Jordan's King Abdullah II began a rare visit to the occupied West Bank to meet Palestinian president Mahmud Abbas on Monday, amid shared tensions with the "Israeli" entity over a flashpoint al-Quds [Jerusalem] holy site.
In his first visit to Abbas's headquarters in Ramallah in five years, Abdullah was welcomed on a red carpet near his helicopter by the Palestinian leader before the two national anthems were played.
The two men did not address the media but shook hands with senior Palestinian officials.
The visit came less than two weeks after the end of a standoff at the al-Aqsa mosque compound in al-Quds where the "Israeli" entity had imposed new security measures, including metal detectors, following an attack that killed two policemen.
Jordan, which is the custodian of the site, reacted angrily to the new measures, while Palestinians responded with days of protests.
The tensions were exacerbated on July 23 when an "Israeli" security guard shot dead two Jordanians at the "Israeli" embassy compound in the capital Amman.
The crisis eased on July 27 when "Israeli" Prime Minister Benjamin Netanyahu ordered the removal of the metal detectors, while he has also promised to investigate the embassy incident.
Abdullah's visit was seen by analysts as providing support to Abbas, who has been isolated by the "Israeli" entity over his response to the al-Aqsa row.
About half of Jordan's 9.5 million citizens are of Palestinian origin.
Netanyahu's removal of the metal detectors was seen by Palestinians as a victory.
"It appears that King Abdullah wants to show through his visit that he stands with the Palestinian people in the battle for Jerusalem [al-Quds]," Palestinian political analyst Abdel Majid Sweilem told AFP.

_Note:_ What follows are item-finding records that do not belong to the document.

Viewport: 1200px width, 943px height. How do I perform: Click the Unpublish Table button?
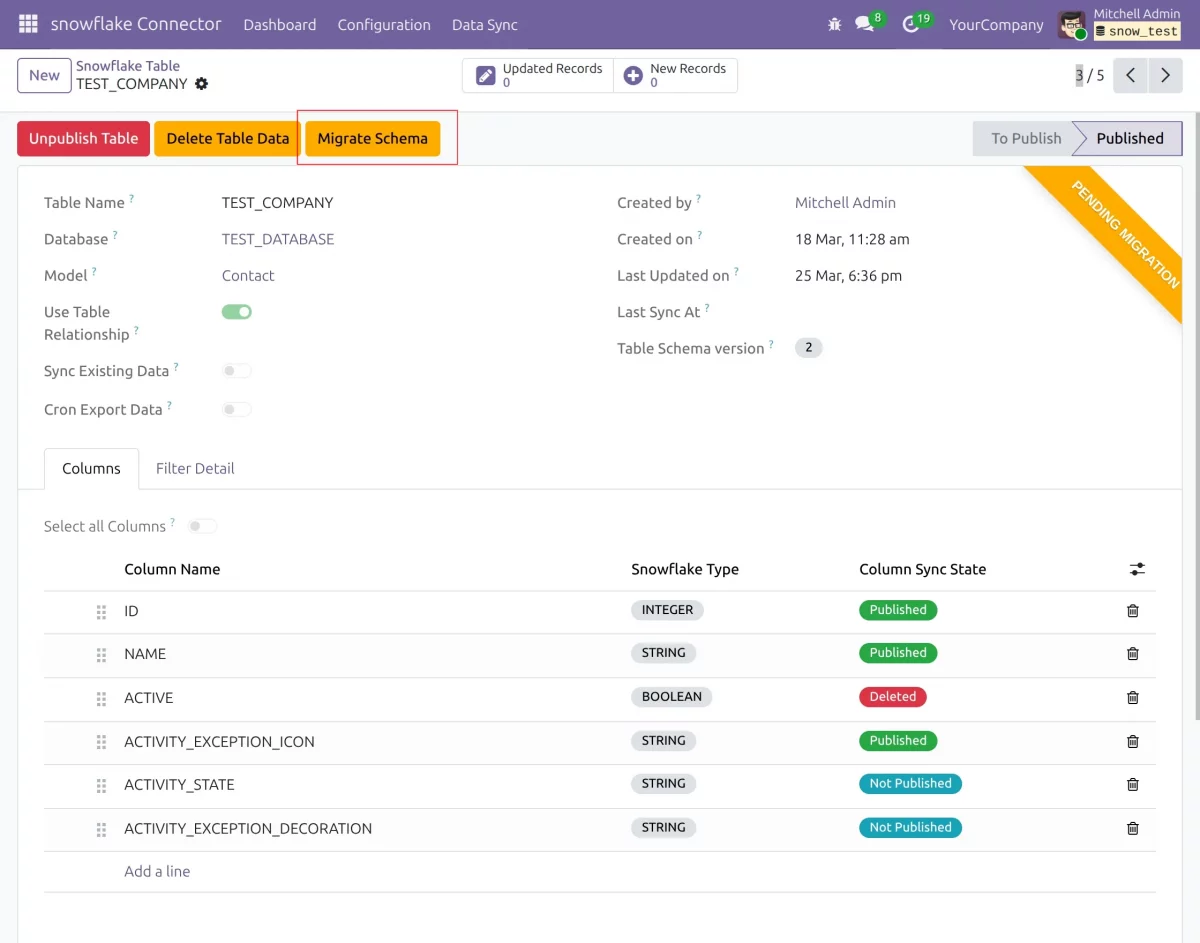(83, 138)
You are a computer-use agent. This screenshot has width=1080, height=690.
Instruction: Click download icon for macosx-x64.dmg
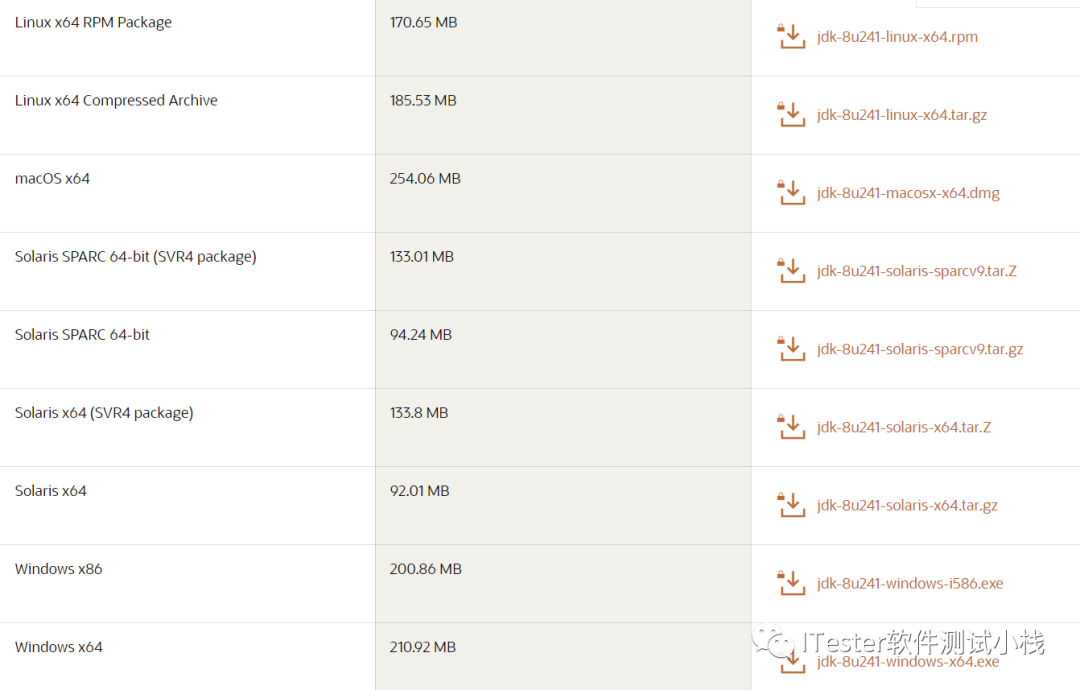pyautogui.click(x=791, y=193)
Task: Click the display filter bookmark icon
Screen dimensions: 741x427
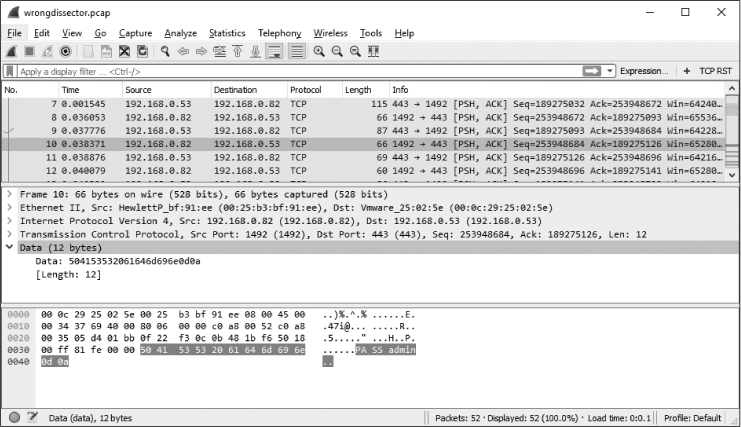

In a statement on the official state news agency Petra, the king was quoted as saying that without Jordanian "custodianship and the steadfastness of the Jerusalemites, the holy sites would have been lost many years ago."
In the middle of the crisis over the metal detectors, Abbas suspended security coordination with the "Israeli" entity, and it has remained suspended despite their removal.
As such 82-year-old Abbas cannot leave the West Bank as the entity controls the border crossings.
"This visit sends a message from his majesty that he is willing to contribute to removing president Abbas's isolation following his decision to stop the security coordination with ‘Israel'," Samir Awad, politics professor at Birzeit University near Ramallah in the West Bank, told AFP.